Unfortunately, those impressive figures at UFC 288 do very little to sway his growing chorus of detractors who cite bad judgment, close decisions, and debilitating injury as reasons to discredit his accomplishments. His split decision W over the unretired “King of Cringe” continues Sterling’s misfortune of fighting for the title against opponents with built-in excuses.
Perhaps the worst part about it is that this was the perfect type of fight to silence critics who point to Cejudo’s three-year layoff. If Sterling were to replicate the quick finish of Cory Sandhagen, then his opponent’s inactivity would’ve been the main culprit. But the former two-division champ shook off the early cobwebs and displayed a good deal of the sound strategy and versatility that was the calling card of his career.
The prolonged affair allowed “Funkmaster” to rise to the occasion against a proven vet with his own stellar resume. He was able to outstrike Cejudo and score multiple takedowns against the freestyle wrestling gold medalist.
That appeared lost on the crowd at the Prudential Center. Despite growing up an hour away from the venue and proudly representing the region as the champion, he was met with boos while the challenger who hails from the West Coast was met with welcoming chants. The New Jersey fans didn’t even allow him to enjoy the victory leading to an angry response from Aljo that rivaled that of his teammate Al Iaquinta in Fairfax, VA.
However, what matters most is that Sterling walked away with the belt which means he’ll have the chance to defend it yet again.
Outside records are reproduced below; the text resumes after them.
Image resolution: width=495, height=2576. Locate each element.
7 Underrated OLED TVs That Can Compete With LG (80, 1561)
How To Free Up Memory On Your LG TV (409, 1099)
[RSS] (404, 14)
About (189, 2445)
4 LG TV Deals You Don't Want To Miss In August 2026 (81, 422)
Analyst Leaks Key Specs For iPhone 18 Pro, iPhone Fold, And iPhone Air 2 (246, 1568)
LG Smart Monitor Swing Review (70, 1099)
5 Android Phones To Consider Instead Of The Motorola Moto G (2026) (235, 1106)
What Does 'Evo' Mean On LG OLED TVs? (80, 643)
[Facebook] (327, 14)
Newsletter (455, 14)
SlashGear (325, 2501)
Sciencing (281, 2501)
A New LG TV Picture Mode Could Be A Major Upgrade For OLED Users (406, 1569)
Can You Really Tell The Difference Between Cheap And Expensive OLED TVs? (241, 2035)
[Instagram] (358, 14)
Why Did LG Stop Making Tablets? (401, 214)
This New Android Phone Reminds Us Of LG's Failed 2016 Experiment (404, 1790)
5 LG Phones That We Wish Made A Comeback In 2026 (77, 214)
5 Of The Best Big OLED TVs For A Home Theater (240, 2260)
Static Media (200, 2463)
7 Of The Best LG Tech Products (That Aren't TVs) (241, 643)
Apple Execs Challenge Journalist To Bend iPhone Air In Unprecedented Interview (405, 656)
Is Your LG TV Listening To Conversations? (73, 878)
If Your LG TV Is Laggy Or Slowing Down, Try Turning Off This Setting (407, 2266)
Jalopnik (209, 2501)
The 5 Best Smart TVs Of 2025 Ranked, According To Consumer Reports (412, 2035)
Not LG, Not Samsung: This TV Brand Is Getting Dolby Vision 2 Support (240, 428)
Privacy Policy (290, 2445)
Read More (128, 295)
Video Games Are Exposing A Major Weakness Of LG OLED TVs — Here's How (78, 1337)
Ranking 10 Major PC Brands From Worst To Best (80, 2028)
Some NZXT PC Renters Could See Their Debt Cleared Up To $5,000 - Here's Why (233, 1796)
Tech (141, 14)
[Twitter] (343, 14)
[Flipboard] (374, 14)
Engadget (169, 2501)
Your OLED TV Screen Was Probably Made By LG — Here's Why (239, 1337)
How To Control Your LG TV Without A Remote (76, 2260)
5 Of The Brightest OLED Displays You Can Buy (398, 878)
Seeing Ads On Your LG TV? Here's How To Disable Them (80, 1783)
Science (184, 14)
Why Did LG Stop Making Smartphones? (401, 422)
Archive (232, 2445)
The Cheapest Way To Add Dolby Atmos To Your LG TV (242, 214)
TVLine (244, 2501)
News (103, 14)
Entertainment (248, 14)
If all things go as planned, that next defense will put him in the path of promotional darling “Suga” Sean O’Malley. At the very least the marketing behind that event, which UFC President Dana White is targeting for August in Boston, will likely help the champ finally get the “money fight” that will do wonders for his bank account. As evidenced by the post-fight confrontation in the Octagon, it will also likely force the champion to break his casual demeanor in the build-up.
The Delorean Time Travel Attempt Award- Kron Gracie
Mixed martial arts in Denver? A man named Gracie? Brazilian Jiu-Jitsu? Does guard pull? No this isn’t 1993.
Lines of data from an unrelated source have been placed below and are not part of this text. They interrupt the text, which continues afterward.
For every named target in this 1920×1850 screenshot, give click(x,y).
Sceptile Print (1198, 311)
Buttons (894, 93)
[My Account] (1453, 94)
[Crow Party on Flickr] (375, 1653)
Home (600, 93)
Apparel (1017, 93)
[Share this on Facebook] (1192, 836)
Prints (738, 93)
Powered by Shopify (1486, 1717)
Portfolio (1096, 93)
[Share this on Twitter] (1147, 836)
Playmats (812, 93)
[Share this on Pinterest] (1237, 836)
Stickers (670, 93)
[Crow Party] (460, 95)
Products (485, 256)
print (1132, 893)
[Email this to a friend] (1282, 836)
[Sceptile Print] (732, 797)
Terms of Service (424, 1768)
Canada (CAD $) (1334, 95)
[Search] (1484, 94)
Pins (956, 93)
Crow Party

Yes, this weekend ONE Championship made its debut in the United States in the same city that housed the original UFC event. Yes, a man with the name Gracie guard pulling his way into a display of the martial art his family pioneered. But unlike 30 years ago, Kron’s performance at UFC 288 was far from the awe-inspiring exhibition that his Uncle Royce gave.
Instead of opening the eyes of a martial arts world far removed from the realities of actual combat, Kron’s unanimous decision loss to Charles Jordain was a harsh reminder of how much the sport of fighting has evolved.
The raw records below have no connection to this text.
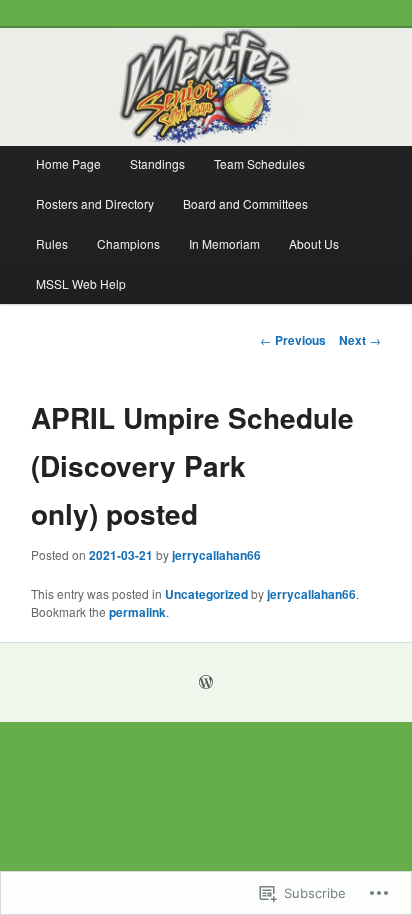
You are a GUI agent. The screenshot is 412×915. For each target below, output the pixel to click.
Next (360, 340)
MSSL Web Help (81, 283)
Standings (157, 163)
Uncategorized (206, 594)
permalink (137, 612)
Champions (128, 243)
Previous (293, 340)
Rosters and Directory (95, 203)
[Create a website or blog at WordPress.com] (206, 683)
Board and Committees (245, 203)
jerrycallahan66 (216, 555)
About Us (314, 243)
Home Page (68, 163)
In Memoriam (224, 243)
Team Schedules (259, 163)
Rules (52, 243)
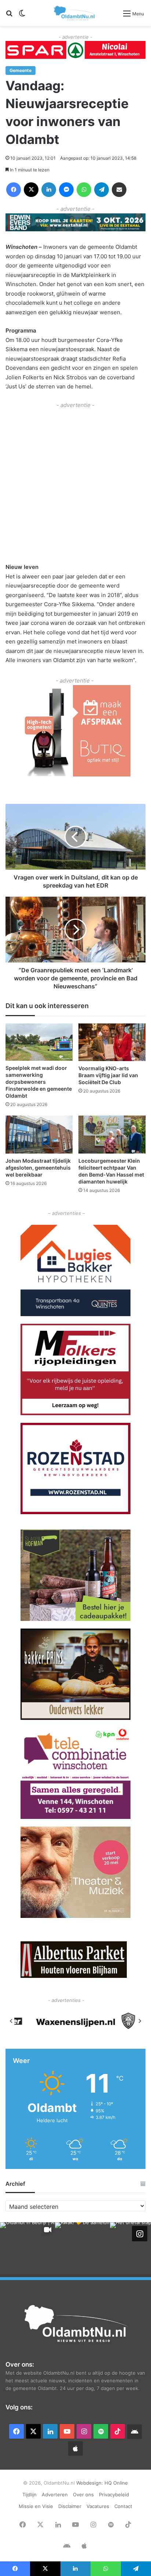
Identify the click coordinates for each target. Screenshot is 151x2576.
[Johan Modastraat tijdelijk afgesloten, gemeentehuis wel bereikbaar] (39, 1134)
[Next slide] (140, 2021)
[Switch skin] (22, 16)
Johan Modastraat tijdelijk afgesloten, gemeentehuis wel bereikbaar (38, 1168)
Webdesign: (90, 2483)
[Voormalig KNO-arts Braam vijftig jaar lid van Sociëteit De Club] (112, 1042)
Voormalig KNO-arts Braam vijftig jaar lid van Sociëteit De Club (108, 1075)
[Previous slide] (11, 2021)
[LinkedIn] (48, 189)
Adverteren (55, 2494)
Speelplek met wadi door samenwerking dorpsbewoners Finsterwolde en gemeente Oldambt (38, 1082)
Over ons (83, 2494)
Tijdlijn (29, 2494)
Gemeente (21, 70)
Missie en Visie (36, 2506)
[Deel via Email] (119, 189)
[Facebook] (13, 189)
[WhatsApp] (84, 189)
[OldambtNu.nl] (74, 13)
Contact (123, 2506)
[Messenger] (66, 189)
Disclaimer (69, 2506)
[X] (31, 189)
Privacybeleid (114, 2494)
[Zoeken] (9, 16)
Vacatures (97, 2506)
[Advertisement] (75, 485)
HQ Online (116, 2483)
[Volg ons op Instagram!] (140, 2233)
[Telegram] (101, 189)
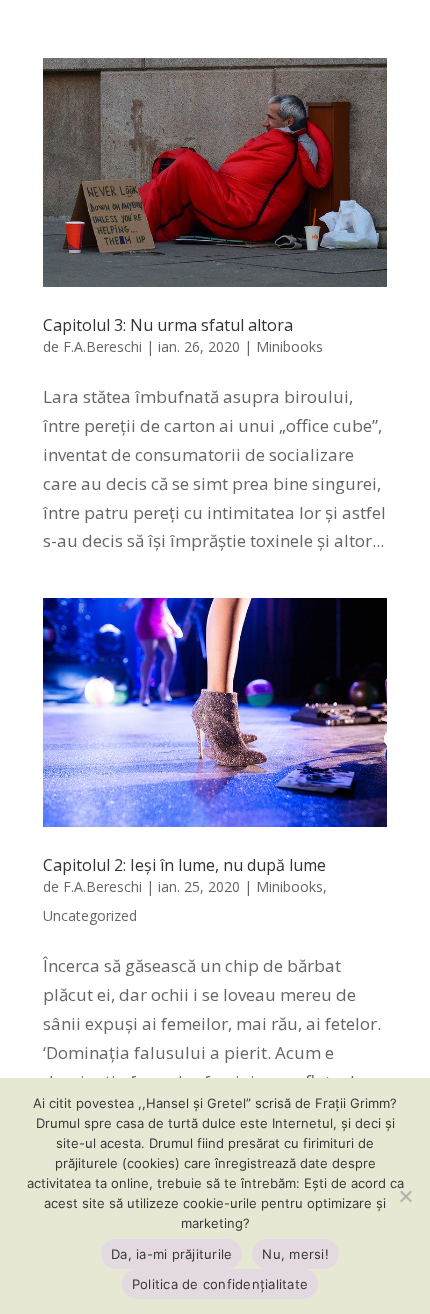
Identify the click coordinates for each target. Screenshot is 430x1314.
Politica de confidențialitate (220, 1284)
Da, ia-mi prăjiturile (171, 1254)
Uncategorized (90, 915)
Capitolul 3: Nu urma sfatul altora (168, 325)
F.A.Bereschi (102, 346)
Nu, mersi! (295, 1254)
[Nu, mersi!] (405, 1196)
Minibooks (289, 346)
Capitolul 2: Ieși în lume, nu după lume (184, 865)
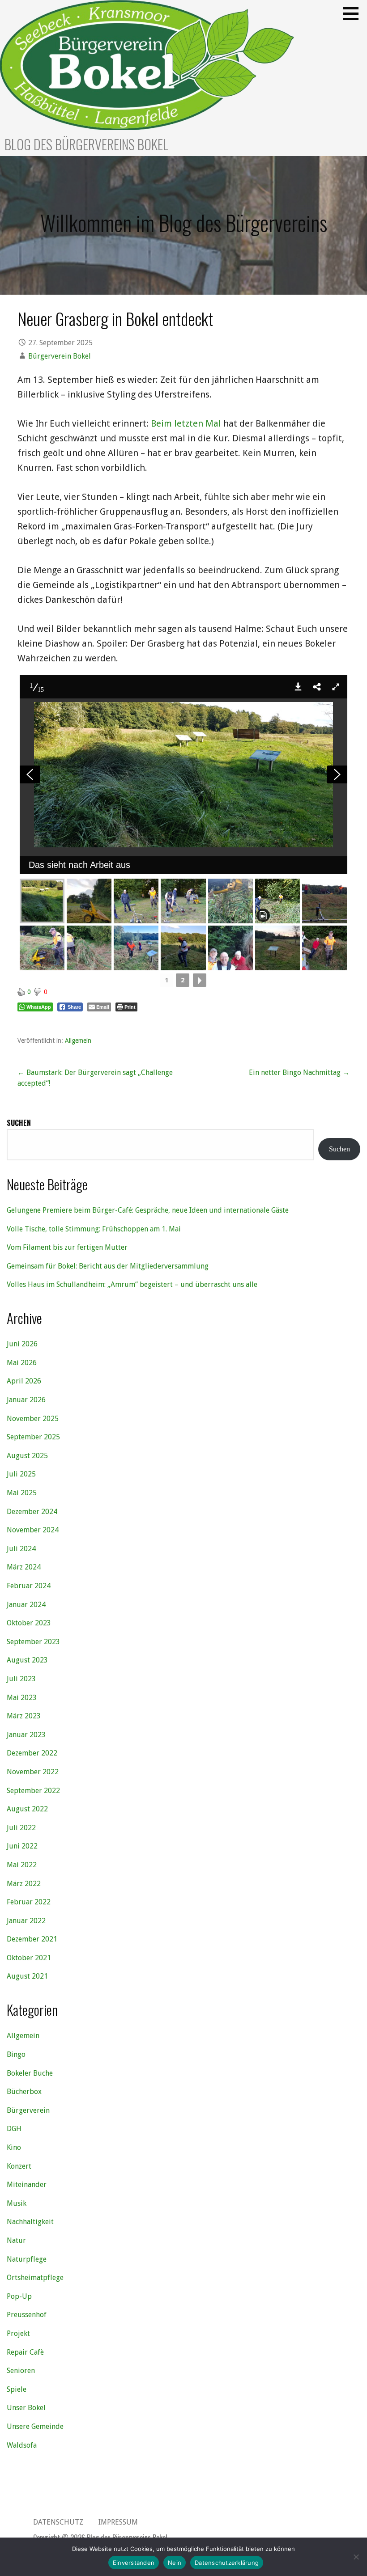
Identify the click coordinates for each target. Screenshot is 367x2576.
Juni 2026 (22, 1344)
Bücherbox (24, 2091)
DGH (14, 2128)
In the three and a half years since Kron last competed in the UFC, it appears that none of that time was spent closing the gaping holes in his game. Much like at UFC Fight Night 161, when Cub Swanson spent fifteen minutes doing almost whatever he wanted, Jordain had nearly no trouble handling the ADCC champion.
While Royce twisted unsuspecting specialists into pretzels with relative ease, Gracie struggled to employ a similar strategy. Perhaps, as was the case with Swanson, that had something to do with Jourdain’s black belt in BJJ. Maybe it was because the Canadian brought more than his grappling chops to the cage.
In the current landscape of MMA, BJJ black belts are everywhere. Those black belts also bring a wide array of other skills with them. The only way to succeed in the sport is to add tools to your arsenal. As his uncle learned the hard way against Matt Hughes twelve years after his heyday, it takes more than jiu-jitsu.
If Gracie is sincerely interested in becoming a full-fledged mixed martial artist, it’s vital that he actually works to mix those martial arts. Without the wrestling ability to force things to the floor, those world-class submission skills are useless. Without passable footwork or striking, the only option is to rely on durability while hoping for an opportunity.
The UFC has a decision to make. If the objective is to add a dangerous name to an absurdly talented featherweight division, it’s time to cut ties and save a roster spot for someone more dedicated to the sport. But if the promotion is simply hell-bent on having a Gracie on the marquee, it’s time to match-make appropriately. Maybe that means finding strikers with obvious deficiencies on the mat or relatively inexperienced MMA part-timers. Either way, something has to change.